Mais de 96 mil presos trabalham em todo o Brasil. O número parece alto, mas não passa de 19% de toda a massa carcerária brasileira, de 496.251 pessoas. Obrigados pela Lei de Execuções Penais a oferecerem trabalho e cursos, os Estados enfrentam uma série de dificuldades para cumprir a lei: os professores têm medo da violência e reclamam dos salários, nem toda unidade prisional tem espaço para cursos enquanto os homens com mais de 30 anos mal se interessam pelos cursos.

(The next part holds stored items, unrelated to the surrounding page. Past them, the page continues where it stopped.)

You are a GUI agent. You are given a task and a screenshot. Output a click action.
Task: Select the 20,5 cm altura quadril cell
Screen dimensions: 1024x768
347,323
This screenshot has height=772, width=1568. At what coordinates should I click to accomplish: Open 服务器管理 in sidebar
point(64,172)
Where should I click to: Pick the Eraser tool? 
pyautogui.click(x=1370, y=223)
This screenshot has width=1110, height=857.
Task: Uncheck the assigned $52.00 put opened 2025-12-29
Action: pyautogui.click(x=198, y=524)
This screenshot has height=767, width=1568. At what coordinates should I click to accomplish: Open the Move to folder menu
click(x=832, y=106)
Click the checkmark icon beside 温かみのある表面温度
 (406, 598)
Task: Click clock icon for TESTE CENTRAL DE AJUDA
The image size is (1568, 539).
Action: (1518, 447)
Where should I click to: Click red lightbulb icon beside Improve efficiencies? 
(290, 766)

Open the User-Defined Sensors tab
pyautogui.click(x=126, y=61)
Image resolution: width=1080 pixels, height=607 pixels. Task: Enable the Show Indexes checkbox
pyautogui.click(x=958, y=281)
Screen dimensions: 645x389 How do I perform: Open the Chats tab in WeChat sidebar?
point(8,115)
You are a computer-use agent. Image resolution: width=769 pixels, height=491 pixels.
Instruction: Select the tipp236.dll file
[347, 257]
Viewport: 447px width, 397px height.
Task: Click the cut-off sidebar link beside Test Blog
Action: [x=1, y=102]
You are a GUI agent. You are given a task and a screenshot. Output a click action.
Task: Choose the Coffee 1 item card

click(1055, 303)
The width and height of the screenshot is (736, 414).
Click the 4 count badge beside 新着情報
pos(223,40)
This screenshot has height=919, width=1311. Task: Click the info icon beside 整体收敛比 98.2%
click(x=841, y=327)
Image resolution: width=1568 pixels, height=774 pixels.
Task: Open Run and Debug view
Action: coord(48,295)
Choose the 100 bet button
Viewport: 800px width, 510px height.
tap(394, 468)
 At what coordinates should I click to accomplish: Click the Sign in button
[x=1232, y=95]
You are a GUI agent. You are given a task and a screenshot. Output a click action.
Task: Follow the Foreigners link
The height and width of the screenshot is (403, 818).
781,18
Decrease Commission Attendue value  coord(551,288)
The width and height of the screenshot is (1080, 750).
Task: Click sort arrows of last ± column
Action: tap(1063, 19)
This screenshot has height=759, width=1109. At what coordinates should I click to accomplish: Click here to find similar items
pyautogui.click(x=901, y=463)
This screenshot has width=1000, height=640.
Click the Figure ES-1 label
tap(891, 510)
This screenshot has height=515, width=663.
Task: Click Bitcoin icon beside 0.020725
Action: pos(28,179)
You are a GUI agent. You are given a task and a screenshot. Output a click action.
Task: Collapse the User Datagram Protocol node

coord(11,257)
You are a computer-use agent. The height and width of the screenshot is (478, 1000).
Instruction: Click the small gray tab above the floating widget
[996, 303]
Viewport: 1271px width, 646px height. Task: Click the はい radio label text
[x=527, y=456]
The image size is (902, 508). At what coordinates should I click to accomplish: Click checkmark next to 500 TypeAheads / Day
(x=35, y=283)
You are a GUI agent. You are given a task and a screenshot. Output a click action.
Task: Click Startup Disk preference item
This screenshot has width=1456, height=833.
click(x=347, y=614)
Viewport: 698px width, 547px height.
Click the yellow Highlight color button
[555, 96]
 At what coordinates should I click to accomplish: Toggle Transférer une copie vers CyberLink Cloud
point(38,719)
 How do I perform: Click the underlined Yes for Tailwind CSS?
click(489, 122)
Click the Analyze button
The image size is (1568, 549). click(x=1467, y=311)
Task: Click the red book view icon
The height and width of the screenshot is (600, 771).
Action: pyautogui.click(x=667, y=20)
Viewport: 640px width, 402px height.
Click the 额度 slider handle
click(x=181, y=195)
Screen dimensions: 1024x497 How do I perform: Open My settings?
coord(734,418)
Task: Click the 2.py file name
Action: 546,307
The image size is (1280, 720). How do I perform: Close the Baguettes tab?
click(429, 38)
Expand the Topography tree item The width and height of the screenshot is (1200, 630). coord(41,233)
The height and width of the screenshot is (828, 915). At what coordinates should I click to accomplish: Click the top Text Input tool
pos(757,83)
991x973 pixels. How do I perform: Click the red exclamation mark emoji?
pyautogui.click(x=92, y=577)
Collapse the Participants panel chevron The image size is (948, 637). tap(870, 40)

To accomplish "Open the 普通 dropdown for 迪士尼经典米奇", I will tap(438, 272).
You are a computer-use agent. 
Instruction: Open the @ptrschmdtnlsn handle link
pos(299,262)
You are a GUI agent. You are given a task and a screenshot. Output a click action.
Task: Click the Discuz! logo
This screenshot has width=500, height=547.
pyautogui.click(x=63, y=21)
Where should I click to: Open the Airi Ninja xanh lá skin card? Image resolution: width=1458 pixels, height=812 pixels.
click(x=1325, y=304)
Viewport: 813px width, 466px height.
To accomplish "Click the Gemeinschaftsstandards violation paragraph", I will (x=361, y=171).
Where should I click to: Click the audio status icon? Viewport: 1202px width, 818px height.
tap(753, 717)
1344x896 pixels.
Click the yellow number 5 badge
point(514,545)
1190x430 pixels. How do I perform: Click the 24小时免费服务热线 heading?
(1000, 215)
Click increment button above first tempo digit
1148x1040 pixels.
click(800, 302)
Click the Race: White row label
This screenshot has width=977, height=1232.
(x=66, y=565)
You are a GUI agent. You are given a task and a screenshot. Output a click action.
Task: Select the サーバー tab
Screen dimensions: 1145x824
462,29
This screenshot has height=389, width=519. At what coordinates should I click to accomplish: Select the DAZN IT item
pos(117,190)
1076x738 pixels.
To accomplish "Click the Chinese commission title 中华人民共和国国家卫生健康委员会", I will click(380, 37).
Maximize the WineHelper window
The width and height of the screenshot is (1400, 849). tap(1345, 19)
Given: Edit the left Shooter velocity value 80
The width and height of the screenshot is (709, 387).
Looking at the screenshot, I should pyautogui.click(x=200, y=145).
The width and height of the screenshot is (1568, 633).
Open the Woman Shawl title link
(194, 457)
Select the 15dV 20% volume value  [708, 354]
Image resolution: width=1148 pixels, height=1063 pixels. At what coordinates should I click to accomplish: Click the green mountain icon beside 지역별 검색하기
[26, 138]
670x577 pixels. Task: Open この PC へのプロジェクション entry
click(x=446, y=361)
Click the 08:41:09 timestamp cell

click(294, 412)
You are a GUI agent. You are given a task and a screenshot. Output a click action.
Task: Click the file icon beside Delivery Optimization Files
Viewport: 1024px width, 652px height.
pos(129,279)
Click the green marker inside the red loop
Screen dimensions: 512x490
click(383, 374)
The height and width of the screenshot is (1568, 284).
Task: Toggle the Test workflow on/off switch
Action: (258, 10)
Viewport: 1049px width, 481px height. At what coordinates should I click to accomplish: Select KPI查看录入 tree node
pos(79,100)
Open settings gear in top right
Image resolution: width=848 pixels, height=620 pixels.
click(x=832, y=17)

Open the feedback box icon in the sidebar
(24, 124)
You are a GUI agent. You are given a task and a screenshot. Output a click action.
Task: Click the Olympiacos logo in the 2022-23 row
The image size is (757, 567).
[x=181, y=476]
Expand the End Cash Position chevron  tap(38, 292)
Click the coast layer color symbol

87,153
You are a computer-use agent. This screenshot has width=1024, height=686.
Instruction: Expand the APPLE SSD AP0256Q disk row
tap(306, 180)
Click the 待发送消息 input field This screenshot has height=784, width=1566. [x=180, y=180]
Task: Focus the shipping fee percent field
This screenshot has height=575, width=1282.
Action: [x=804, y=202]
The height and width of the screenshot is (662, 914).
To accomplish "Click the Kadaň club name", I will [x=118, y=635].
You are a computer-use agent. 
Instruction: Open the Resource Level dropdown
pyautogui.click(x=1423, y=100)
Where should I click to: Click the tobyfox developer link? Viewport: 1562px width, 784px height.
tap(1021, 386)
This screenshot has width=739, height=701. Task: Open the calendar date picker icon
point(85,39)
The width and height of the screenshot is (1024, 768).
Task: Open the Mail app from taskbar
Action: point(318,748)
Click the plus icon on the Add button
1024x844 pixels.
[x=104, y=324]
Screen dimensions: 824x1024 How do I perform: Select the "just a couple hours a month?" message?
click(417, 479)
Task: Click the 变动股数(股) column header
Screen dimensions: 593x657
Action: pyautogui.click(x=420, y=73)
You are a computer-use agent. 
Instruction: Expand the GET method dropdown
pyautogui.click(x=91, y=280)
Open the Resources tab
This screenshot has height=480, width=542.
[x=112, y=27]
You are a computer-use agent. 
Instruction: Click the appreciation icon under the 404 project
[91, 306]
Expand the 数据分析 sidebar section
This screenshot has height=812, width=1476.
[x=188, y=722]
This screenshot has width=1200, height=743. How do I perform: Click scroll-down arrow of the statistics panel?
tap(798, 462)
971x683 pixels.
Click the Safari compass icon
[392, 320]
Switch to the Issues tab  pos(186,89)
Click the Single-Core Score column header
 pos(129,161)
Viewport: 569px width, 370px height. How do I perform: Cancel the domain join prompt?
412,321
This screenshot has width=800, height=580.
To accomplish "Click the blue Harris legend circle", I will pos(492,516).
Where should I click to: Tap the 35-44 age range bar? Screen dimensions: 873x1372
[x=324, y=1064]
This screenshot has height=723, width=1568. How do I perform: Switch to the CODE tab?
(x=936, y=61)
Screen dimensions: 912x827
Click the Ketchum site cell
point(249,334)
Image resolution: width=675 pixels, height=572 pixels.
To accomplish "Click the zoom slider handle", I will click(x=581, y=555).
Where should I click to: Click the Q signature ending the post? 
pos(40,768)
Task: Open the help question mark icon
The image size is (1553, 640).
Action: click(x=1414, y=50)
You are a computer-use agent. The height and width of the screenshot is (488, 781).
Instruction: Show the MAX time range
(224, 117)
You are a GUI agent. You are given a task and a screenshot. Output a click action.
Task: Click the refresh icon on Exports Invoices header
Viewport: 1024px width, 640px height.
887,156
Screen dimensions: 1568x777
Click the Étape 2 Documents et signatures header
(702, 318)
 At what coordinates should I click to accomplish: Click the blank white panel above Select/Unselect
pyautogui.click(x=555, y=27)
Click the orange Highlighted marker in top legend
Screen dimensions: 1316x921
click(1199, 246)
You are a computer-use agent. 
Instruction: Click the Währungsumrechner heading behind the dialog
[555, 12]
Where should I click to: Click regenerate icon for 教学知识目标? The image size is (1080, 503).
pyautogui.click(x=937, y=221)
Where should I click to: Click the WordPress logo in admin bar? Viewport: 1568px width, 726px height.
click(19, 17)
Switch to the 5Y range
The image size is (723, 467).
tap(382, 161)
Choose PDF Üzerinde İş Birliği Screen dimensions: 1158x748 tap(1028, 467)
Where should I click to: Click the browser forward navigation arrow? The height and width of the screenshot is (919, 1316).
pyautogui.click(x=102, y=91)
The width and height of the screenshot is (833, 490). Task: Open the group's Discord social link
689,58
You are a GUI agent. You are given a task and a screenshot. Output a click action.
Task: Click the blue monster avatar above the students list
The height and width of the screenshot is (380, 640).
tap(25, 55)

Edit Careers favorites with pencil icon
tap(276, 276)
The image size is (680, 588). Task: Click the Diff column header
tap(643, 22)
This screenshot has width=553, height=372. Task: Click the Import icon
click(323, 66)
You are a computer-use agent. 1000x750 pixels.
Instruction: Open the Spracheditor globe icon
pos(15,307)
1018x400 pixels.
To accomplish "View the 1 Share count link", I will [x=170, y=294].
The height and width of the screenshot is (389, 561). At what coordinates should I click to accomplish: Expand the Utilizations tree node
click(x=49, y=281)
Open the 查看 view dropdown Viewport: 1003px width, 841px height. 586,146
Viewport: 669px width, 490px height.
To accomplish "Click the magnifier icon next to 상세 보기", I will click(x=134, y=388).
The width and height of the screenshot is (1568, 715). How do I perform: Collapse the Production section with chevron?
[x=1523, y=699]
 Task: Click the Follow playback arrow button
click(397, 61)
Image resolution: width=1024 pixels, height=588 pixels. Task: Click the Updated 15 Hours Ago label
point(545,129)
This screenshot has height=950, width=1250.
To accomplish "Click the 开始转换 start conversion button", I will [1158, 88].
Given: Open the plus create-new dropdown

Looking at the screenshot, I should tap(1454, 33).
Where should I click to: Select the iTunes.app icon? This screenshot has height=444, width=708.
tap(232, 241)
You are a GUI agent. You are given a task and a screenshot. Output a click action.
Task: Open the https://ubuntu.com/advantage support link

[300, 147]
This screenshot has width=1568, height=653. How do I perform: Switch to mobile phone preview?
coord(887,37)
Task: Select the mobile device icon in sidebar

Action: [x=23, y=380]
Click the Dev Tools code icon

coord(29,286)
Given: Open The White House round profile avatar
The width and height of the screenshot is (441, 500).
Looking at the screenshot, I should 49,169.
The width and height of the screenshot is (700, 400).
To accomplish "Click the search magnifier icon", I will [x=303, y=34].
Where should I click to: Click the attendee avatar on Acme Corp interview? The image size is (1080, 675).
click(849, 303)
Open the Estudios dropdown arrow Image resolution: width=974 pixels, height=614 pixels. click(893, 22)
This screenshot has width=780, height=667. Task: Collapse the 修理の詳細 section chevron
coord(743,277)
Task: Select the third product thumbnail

Os benefícios, no entanto, são muitos, como conta a diretora-executiva da Funap (Fundação de Amparo ao Preso), Lúcia Casali, responsável por organizar os cursos e as vagas de trabalho aos presos de todo o Estado de São Paulo, que concentra o maior número de detentos do país: 170.916.

– Os presos que trabalham têm sua pena reduzida em um dia para cada três trabalhados. Já os que estudam a reduzem em um dia a cada 12 horas de frequência escolar.

Ela acredita que até 70% dos detentos podem ser recuperados se tiverem a chance de estudar e trabalhar, o que também ajudaria a diminuir a superlotação nos presídios.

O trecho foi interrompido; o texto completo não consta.